As our antitrust colleagues explained recently, on August 26, 2022, the Federal Trade Commission (FTC) published its “Strategic Plan for Fiscal Years 2022–2026,” as required under the GPRA Modernization Act of 2010. Readers of this blog will be interested in two small, but important, items in the Strategic Plan related to noncompete agreements.
First, under “Objective 2.1: Identify, investigate, and take actions against anticompetitive mergers and business practices,” the FTC opines that “[a]nticompetitive mergers and business practices harm Americans through higher prices, lower wages, or reduced quality, choice, and innovation. Enforcement of antitrust laws provides substantial benefits to the public by helping to ensure that markets are open and competitive.” It then identifies certain “[s]trategies” that the FTC intends to pursue over the next five years, including “[i]ncreas[ing] use of provisions to improve worker mobility including restricting the use of non-compete provisions.” It’s unclear exactly what provisions it intends to increase its use of, but nonetheless the FTC will be focused on the issue.

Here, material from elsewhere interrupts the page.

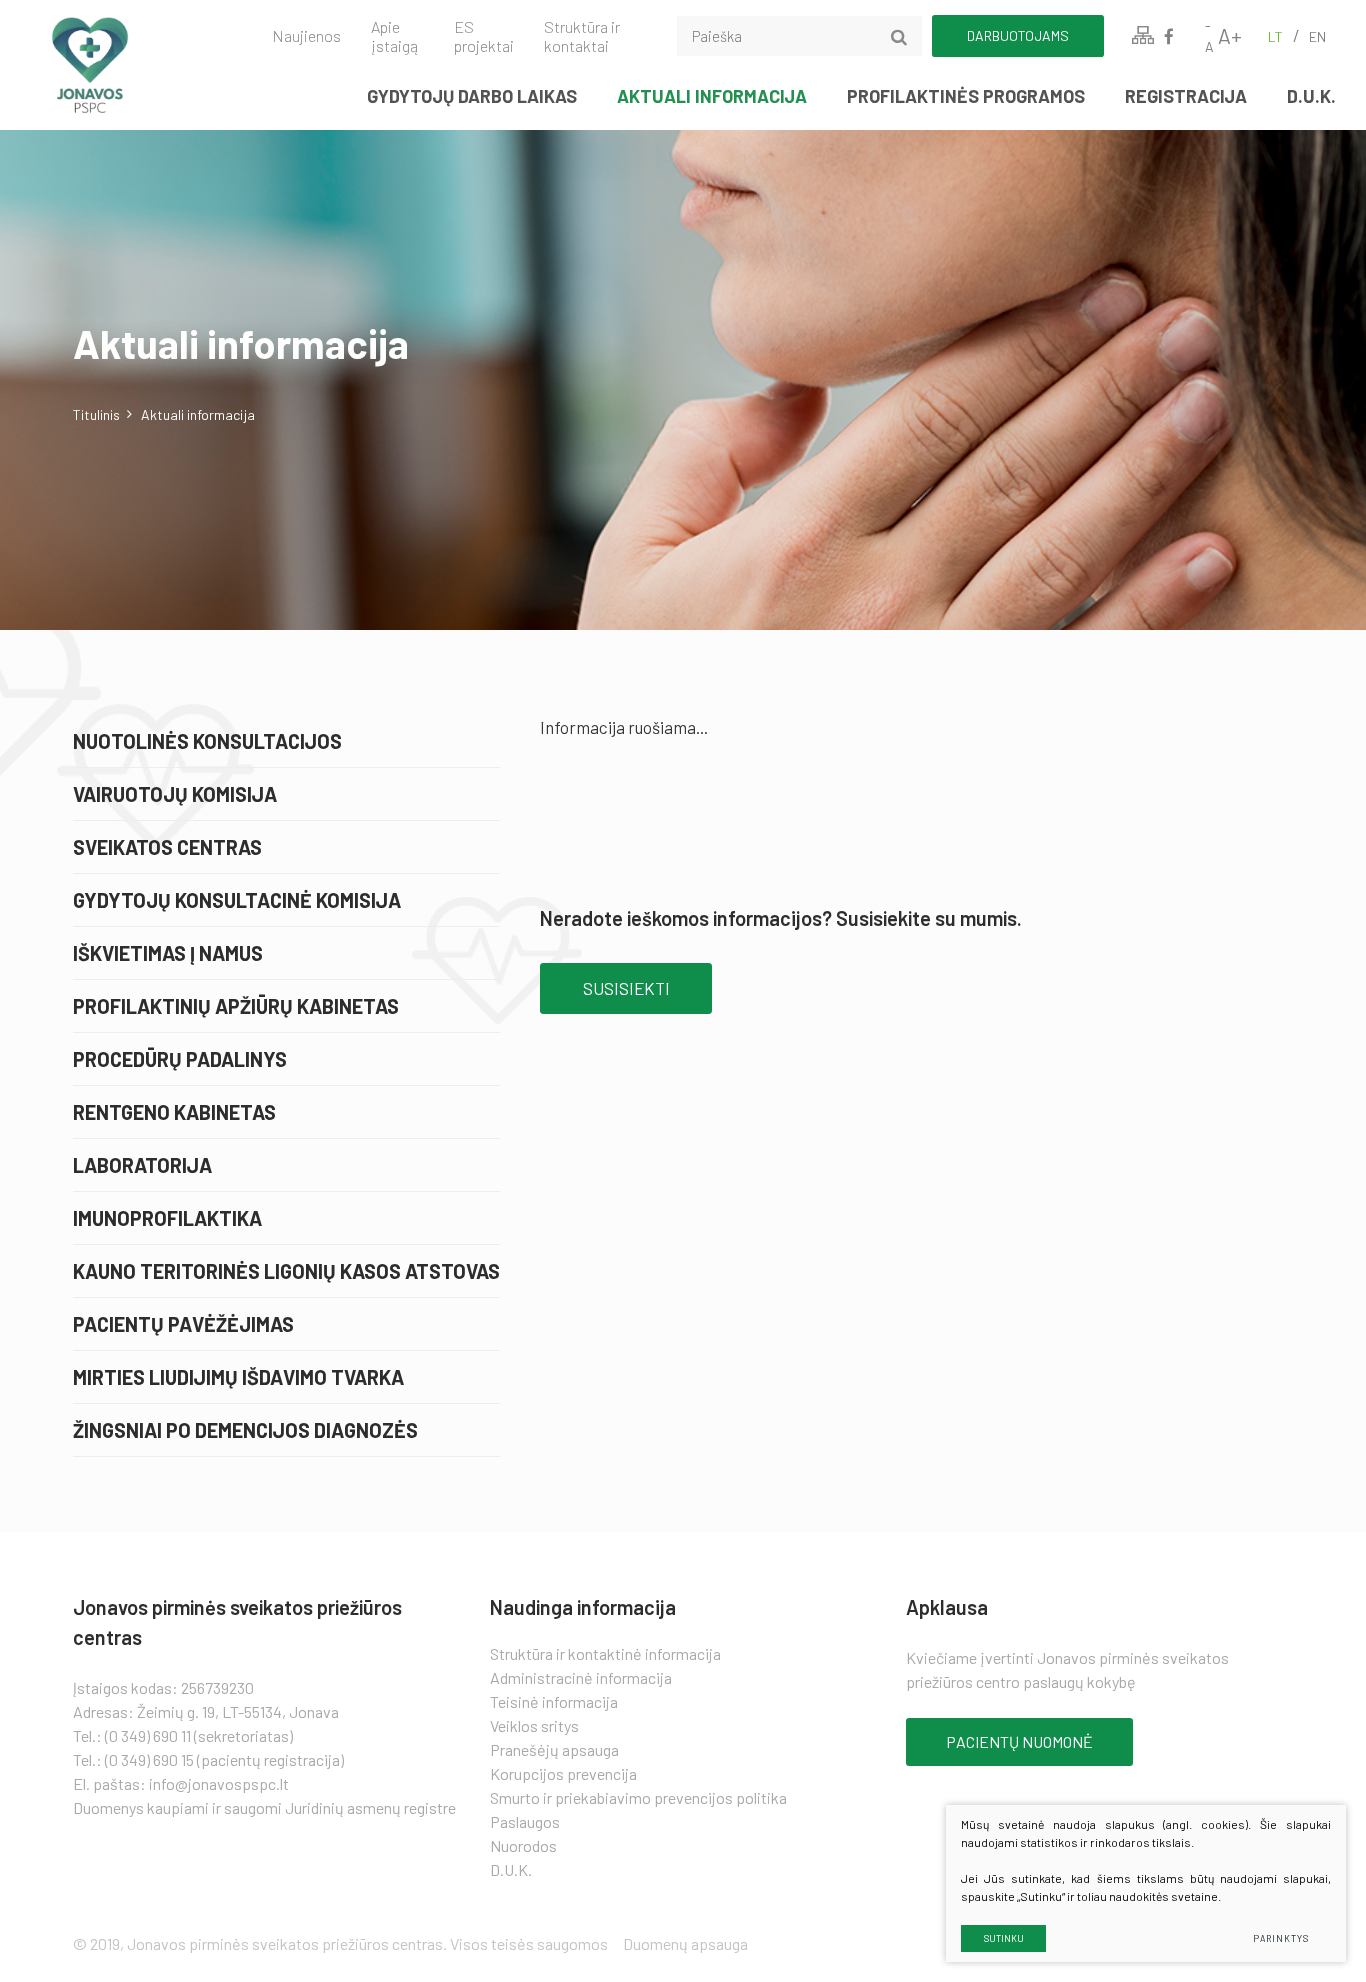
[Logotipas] (124, 65)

Later, under “Objective 2.2: Engage in research, advocacy, and outreach to promote public awareness and understanding of fair competition and its benefits,” the FTC identifies, as another strategy it intends to pursue, “[f]ocus[ing] on workers: Study and investigate the impact on worker wages and benefits from merger and nonmerger conduct, as well as non-compete and other potentially unfair contractual terms resulting from power asymmetries between workers and employers.” The FTC has been “studying” this issue for several years now, having held a few public workshops, but apparently it intends to continue its study of the issue.

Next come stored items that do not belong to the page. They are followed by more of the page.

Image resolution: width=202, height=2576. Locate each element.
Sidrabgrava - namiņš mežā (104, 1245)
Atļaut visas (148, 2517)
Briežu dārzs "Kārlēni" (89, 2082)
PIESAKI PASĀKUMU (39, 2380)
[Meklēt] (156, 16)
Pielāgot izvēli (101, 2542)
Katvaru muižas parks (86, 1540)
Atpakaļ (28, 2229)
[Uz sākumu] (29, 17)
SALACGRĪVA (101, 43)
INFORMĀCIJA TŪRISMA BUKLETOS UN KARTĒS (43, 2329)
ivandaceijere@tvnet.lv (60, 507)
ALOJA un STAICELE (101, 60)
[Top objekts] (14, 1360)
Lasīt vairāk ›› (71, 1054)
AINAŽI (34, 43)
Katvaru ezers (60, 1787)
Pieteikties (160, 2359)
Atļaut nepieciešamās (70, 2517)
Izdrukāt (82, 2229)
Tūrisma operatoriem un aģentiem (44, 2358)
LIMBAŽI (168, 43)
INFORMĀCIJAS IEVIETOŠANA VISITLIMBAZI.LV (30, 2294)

There is frankly not much new in these statements, and what is most interesting (although not necessarily most telling) may be that these “strategies” are watered down substantially from FTC Chairwoman Lina Kahn’s stated desire to use the FTC’s rulemaking authority to prohibit noncompetes (albeit more in line with President Biden’s July 9, 2021 Executive Order in which he “encourage[d]” the FTC to “consider” exercising its statutory rulemaking authority “to curtail the unfair use of non-compete clauses and other clauses or agreements that may unfairly limit worker mobility”).
As we have previously written in Law360, it is questionable whether the FTC even has the authority to regulate, much less prohibit, noncompetes, particularly following the Supreme Court’s decision in West Virginia v. Environmental Protection Agency, in which the Court further elucidated on the “Major Questions Doctrine.” Nevertheless, despite that decision, and despite the FTC’s seemingly watered-down approach to noncompetes in its 5-year Strategic Plan, it would not come as a surprise if the FTC issued proposed rules limiting, if not outright prohibiting, noncompete agreements nationwide. Indeed, as we previously reported in July, the FTC entered into a Memorandum of Understanding with the National Labor Relations Board (NLRB) announcing their “continued and enhanced coordination and cooperation concerning issues of common regulatory interest,” which they suggest “will help to protect workers against unfair methods of competition, unfair or deceptive acts or practices, and unfair labor practices.” The FTC and NLRB expressly identified as an “[i]ssue[] of common regulatory interest . . . the imposition of one-sided and restrictive contract provisions, such as noncompete and nondisclosure provisions.”
We will continue to monitor the FTC’s comments and actions regarding noncompetes and report back with any material updates.